Sua tipologia, classificação, níveis e composições foram muito bem examinadas por diversas mentes brilhantes ao longo da história. Para esse escritor, a definição que o guia é a loucura como desvio de uma normalidade elogiada, o desencaixe com uma forma social estabelecida, a ruptura com a higienização estética da vida comum.
No Brasil, em uma realidade pós colonial, marcada pela negação radical da alteridade e apego descuidado a própria condição de subdesenvolvido, aonde percebe-se a tentativa de estabelecer o “novo normal”, isto é, a intromissão e modificação de fatos históricos, a utilização das mídias sociais para “cancelar” a imagem de alguém de forma caluniosa, ou até mesmo a promoção de uma ideia absolutamente ignorada pela ciência há séculos, sobre a forma geométrica de um planeta, é vista por muitos como uma narrativa não delirante.
Essa distopia que certamente não causaria espanto ao profeta secular George Orwell, nos revela um sintoma fundamental para a compreensão de nosso tempo: o ressentimento transformado em uma prática odiosa de eliminação de questões basilares para uma cultura democrática minimamente harmoniosa.
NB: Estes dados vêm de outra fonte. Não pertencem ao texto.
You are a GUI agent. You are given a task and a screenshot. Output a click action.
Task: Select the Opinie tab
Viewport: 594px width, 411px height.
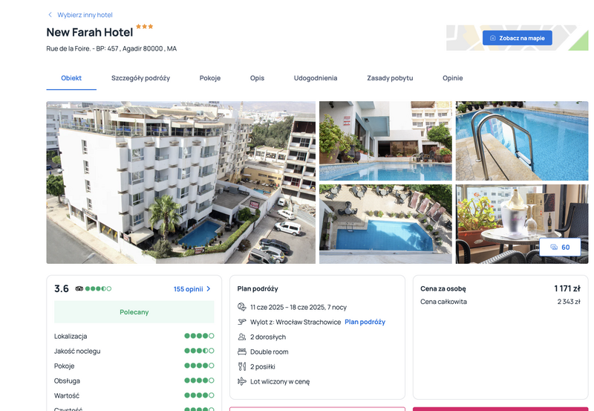(x=453, y=78)

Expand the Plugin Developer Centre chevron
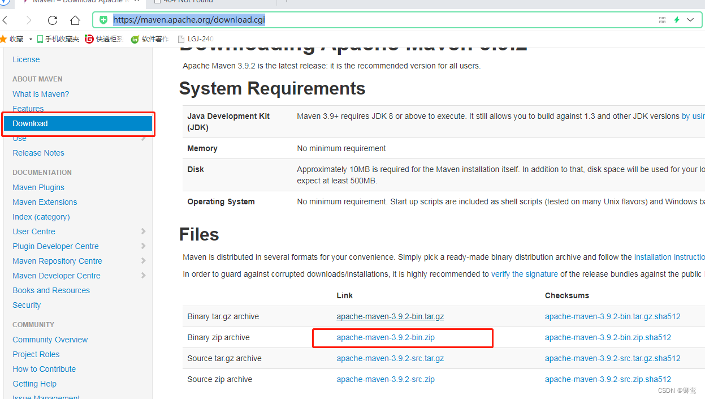point(144,246)
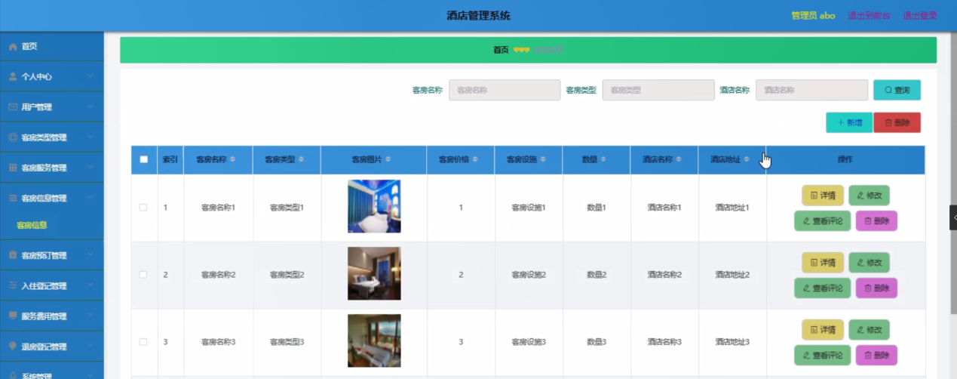Click the 查询 search button

point(897,90)
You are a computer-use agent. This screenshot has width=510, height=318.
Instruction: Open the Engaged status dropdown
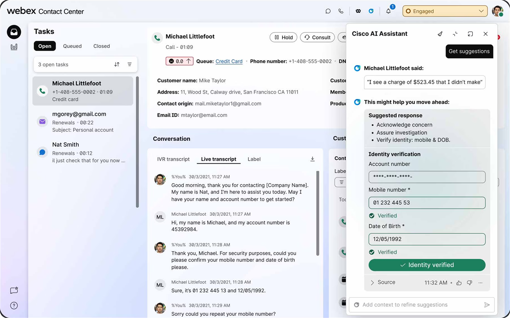445,11
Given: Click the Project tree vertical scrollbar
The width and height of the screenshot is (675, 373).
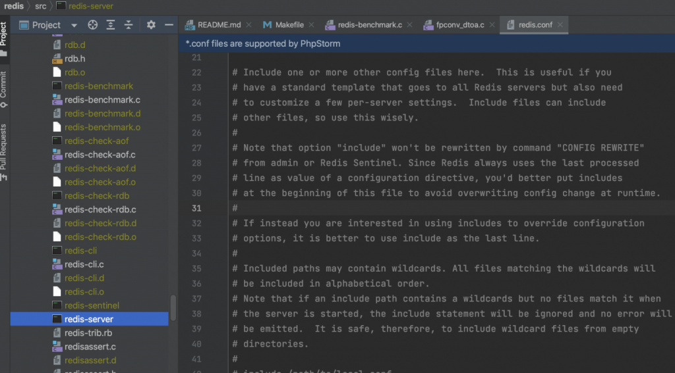Looking at the screenshot, I should [173, 307].
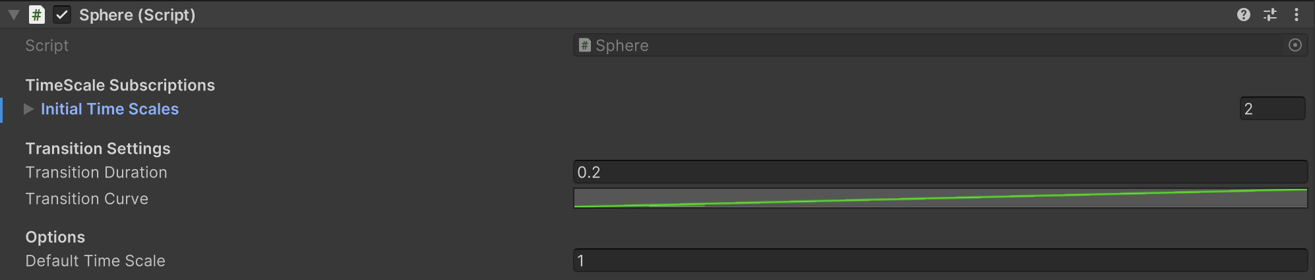The height and width of the screenshot is (280, 1315).
Task: Collapse the Sphere (Script) component foldout arrow
Action: (x=14, y=15)
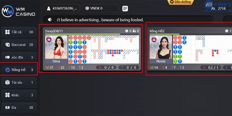
Task: Click the T 0 / 0 bet button
Action: click(128, 68)
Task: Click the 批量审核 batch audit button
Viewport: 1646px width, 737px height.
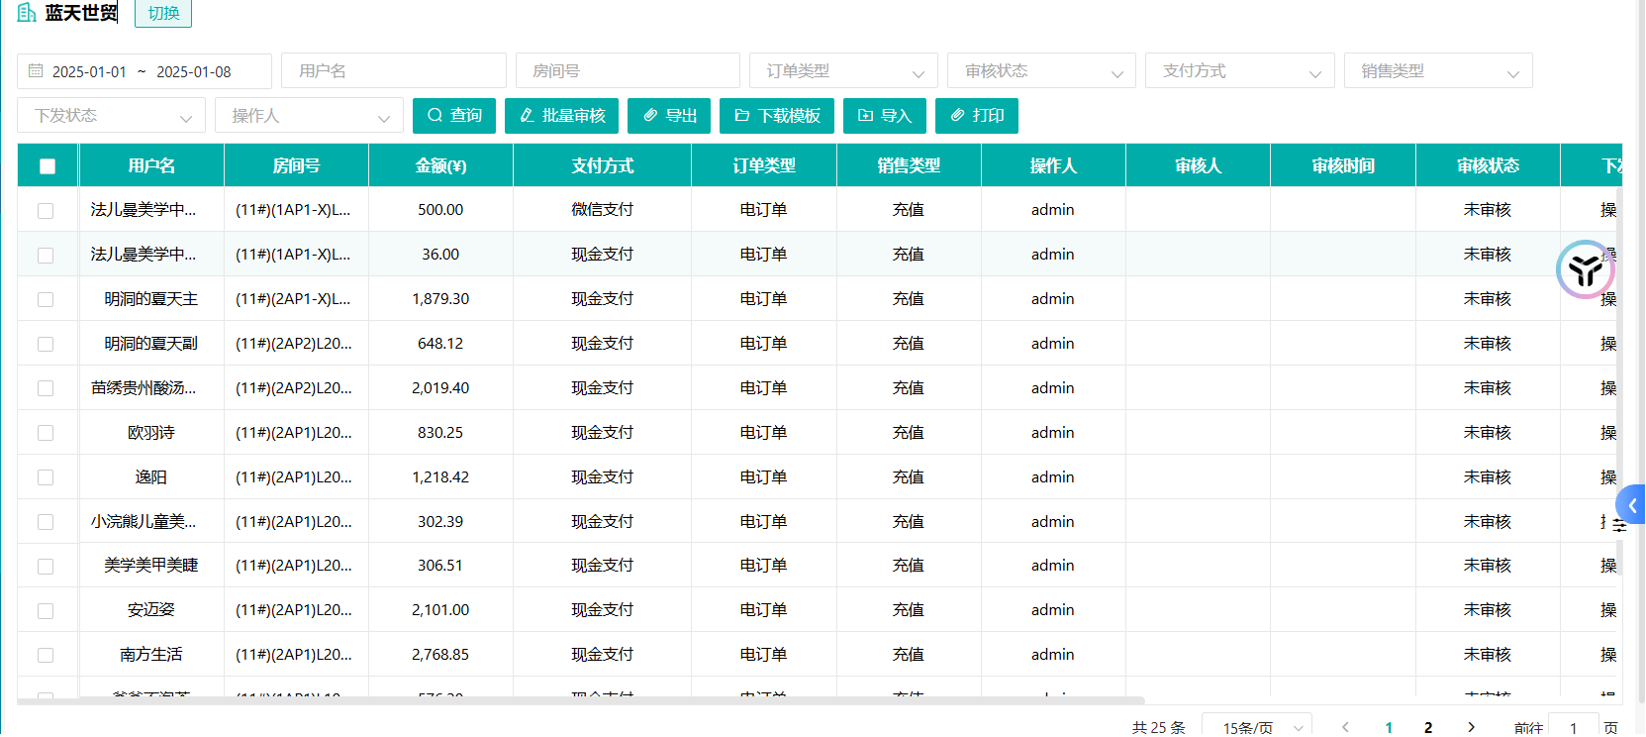Action: pyautogui.click(x=561, y=116)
Além desse cenário político e social confuso, estamos diante daquilo que Freud chamou de “terror”. O terror é um estado emocional de profundo desamparo em que a pessoa está diante de uma situação problema, que nem sempre possui a dimensão de sua gravidade, entretanto, desconhece as ferramentas para solucioná-lo. A pandemia do novo corona vírus instaurou o terror.
Nota-se também o aumento de uma prática igualmente perigosa e extremamente problemática, que é o crescimento de pseudo profissionais que se aventuram a resolver questões da mente humana com soluções rápidas e fáceis, os famosos coachs.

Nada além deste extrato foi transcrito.